Por
Mario Góngora H.
Cuando Albert Einstein nos habla del tiempo, la actividad del tiempo es relativa. El tiempo parece correr y moverse, los relojes van marcando segundos, minutos y horas. Miles de años de historia pasan y se van, pero Einstein afirmó que todo esto es relativo. Una prueba de que aún no se ha logrado un control en el entendimiento del tiempo, es que la gente continúa envejeciendo en un proceso lineal, tan fielmente como si en verdad existiera. Sin embargo, si Einstein tenía razón, el envejecimiento es una ilusión. Depende del antes y del después, dos conceptos que en la actualidad están en duda. Esto nos abre la puerta a controlar, detener e inclusive invertir los procesos de envejecimiento. Nuestros pensamientos, que controlan nuestras emociones, juegan un papel importante en el impacto del tiempo en nuestro cuerpo. Podemos, en la tercera edad, realizar actividades físicas superiores a muchos jóvenes de 20, y jóvenes de esta edad, pueden tener limitaciones como si tuvieran más de 60.

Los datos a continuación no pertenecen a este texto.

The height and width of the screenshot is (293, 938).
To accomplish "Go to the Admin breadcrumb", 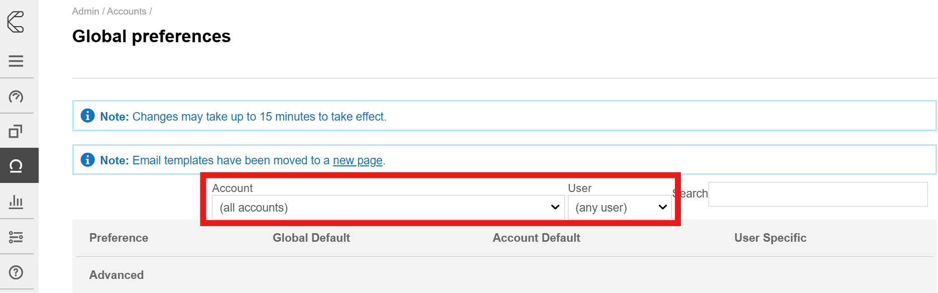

Einstein reemplazó el tiempo lineal por algo mucha más fluido, un tiempo que puede contraerse o expandirse, atenuar su paso o acelerarlo, pues el tiempo depende de la situación del observador. Y cada uno de nosotros tiene un dominio personal sobre el sentido del tiempo. El reloj no miente sobre el tiempo lineal que ha transcurrido fuera de nosotros, pero el tiempo subjetivo, el que existe solo aquí, dentro de cada uno de nosotros, es otra cosa. Si uno está aburrido el tiempo pasa muy lentamente; si uno está desesperado, se acaba el tiempo; si se está lleno de entusiasmo, el tiempo vuela. En otras palabras, cada vez que tomamos una actitud con respecto al tiempo, en realidad expresamos algo sobre nosotros mismos, sobre nuestras emociones El tiempo es en un sentido subjetivo, el espejo de nuestro interior.
La forma de ver el tiempo tiene mucho que ver con la manera de ser de cada uno de nosotros. Si uno tiende a estar ligado y preocupado constantemente con el tiempo, el tiempo es lineal. Con frecuencia resulta escaso, y tarde o temprano se acaba. El tiempo visto así, está basado en la aprobación, en la motivación y en el amor que vienen del exterior; no se ha dominado el mundo interior tanto como el exterior. Probablemente se le da más valor a la euforia que a la paz interior. Quizá se ansía demasiado ser amado por los demás y así se pierde la oportunidad de encontrar la auto aceptación y el auto conocimiento.
Si en nuestra conciencia somos más bien atemporales, el sentido del amar y ser amado se basa más en una relación con uno mismo. Se valora más el desapego que la posesión. Las motivaciones tienden a ser más a ser internas que externas. En algún momento de la vida se ha tenido la sensación de ser más grandes que nuestra limitada persona física. En este caso, la vida puede haber sido modelada por experiencias místicas. Mientras que otros temen a la soledad, una persona atemporal, la agradece. La soledad ha desarrollado en nosotros la capacidad de saber quienes somos, y en este caso, se convierte en una necesidad.
Pero el tiempo no solo puede ser subjetivo, “la teoría sostiene que relativamente a un observador estacionario, el tiempo parece fluir más lentamente para los cuerpos que se desplazan rápidamente: por ejemplo, un reloj que se desplaza parecerá correr más lento; al incrementar su velocidad y acercarse a la velocidad de la luz parecerá haberse detenido completamente. Sin embargo, este efecto sólo hace posible el “viaje en el tiempo” hacia adelante en el futuro, nunca hacia el pasado. Este tipo de viaje no es típico de la ciencia ficción, y no se tiene ninguna duda acerca de su existencia”. Estoy seguro que este siglo será testigo de los primeros viajes a través del tiempo.